Following my problem: I wish to download some stock actions from the Italian stock exchange and to create a file with the datas of all the stock selected.

titoli = [‘A2A.MI’, ‘AMP.MI’, ‘AZM.MI’, ‘BGN.MI’, ‘BMED.MI’] #è la lista dei titoli
for titolo in titoli:
data = yf.download(titolo, period=‘10d’) #scarico da yahoo finance i dati di tutti i titoli nella lista
data.to_csv(“titoli_old.csv”) #esporta tutti i dati di tutti i titoli in un unico file
#riorganizzo le colonne del file CSV, tenendo solo quelle di mio interesse ed elimino il csv di origine
df = pd.read_csv(“titoli_old.csv”)
df = df[[‘Date’, ‘Open’, ‘Close’, ‘High’, ‘Low’, ‘Volume’]] #gli indico quali colonne voglio
df.to_csv(‘titoli.csv’, index=False) #creo il nuovo file che contiene solo le colonne di mio interesse
os.remove(“titoli_old.csv”) #elimino il vecchio file csv

Sorry, the text is in Italian, but Python is universal :)))

[100%] 1 of 1 completed
[100%] 1 of 1 completed
[100%] 1 of 1 completed
[100%] 1 of 1 completed
[100%**] 1 of 1 completed

As you can read above, it seems it does the extrapolation, but I see only the data of the last title (BMED.MI) (following), and the file created contains only the BMED.MI data.

Date Open Close High Low Volume
0 2024-02-14 9.600 9.826 9.846 9.566 1158432
1 2024-02-15 9.850 9.746 9.858 9.660 929877

Where is my mistake and waht can I do to solve it?

Thank you in advance for your help,
Fabrizio

kknechtel · February 27, 2024, 4:16pm

Please read the pinned thread to see how to format code for the forum properly, so that we can see the indentation of the code properly and understand its structure.

That said, I guess that you are trying to use pandas.to_csv multiple times for the same file. This will not work - it does not care about what is already in the file.

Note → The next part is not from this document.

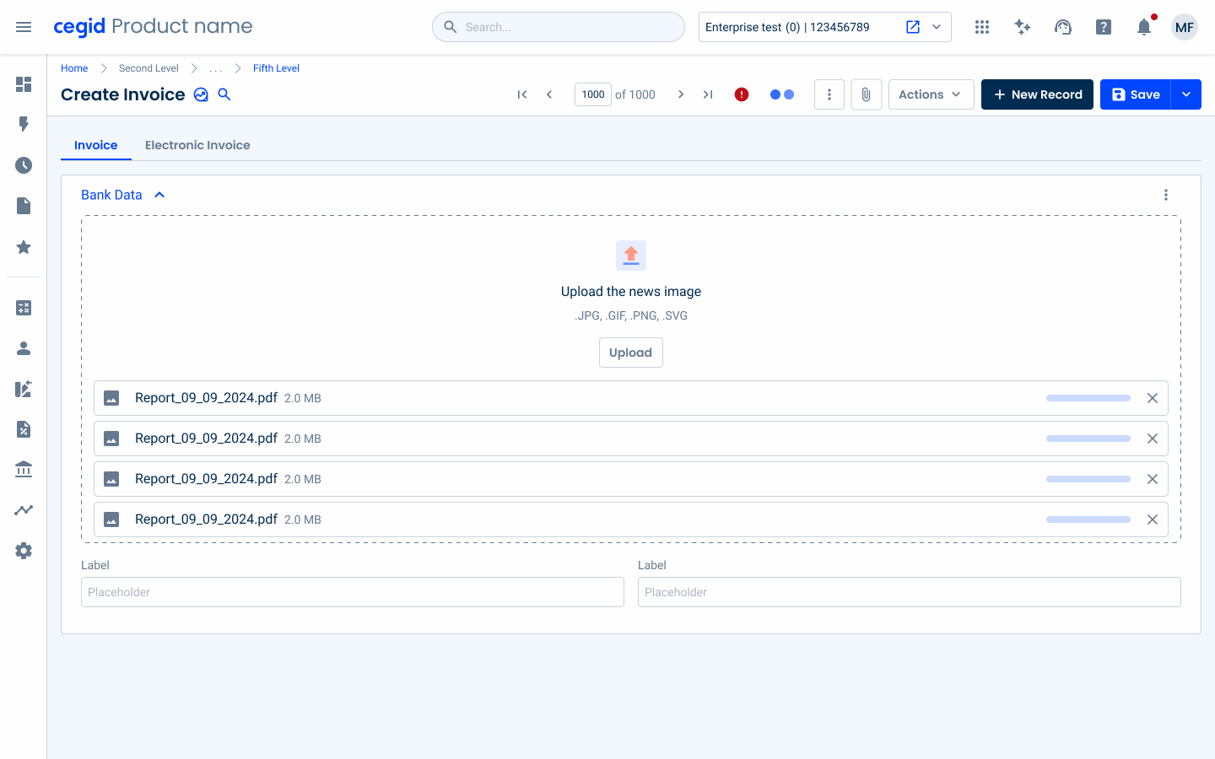Remove the first Report_09_09_2024.pdf file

I’m not sure why you would want to put data about multiple stocks in the same file. It won’t make sense if you have the rows of data for A2A.MI and then new rows of data for AMP.MI etc. - that’s not how a CSV file works. You won’t know where the data ends for one stock and begins for the next stock, and would have to search through the data for a new header or something like that.

If you really do want one file, you can tell pandas.to_csv to append instead of overwriting, using mode='a' (the same way that you would if you were opening a file directly yourself). If you don’t want the extra headers, use header=False - I guess you want it every time except the first (which is also a little tricky).

Unless your data is really huge (some GB or so), you will be better off if you use Pandas to append (and filter) all the data in memory first, and only write one file after you have all the data ready. This will also be easier, if you want the stock data side by side (a new group of columns for each stock). (I say “easier”, but the other way is so difficult that I wouldn’t bother to try.) You can use pandas.concat to combine the rows, either way (in separate columns, or in more rows in the same columns).

onePythonUser · February 27, 2024, 5:12pm

format_code

kknechtel · February 27, 2024, 5:54pm

It works with ` symbols too (no need to press shift). But maybe we should have an image like that in the pinned thread…

onePythonUser · February 27, 2024, 6:06pm

Thank you.

I was unaware there was this other method.

Much obliged.

fpallott · February 27, 2024, 9:00pm

Thank you very much for your help.
actually I want to create a file for each stock. I didn’t write it right away because I wanted to solve the download problem first.
Sorry, but I’m new to the Python world and will make mistakes many times.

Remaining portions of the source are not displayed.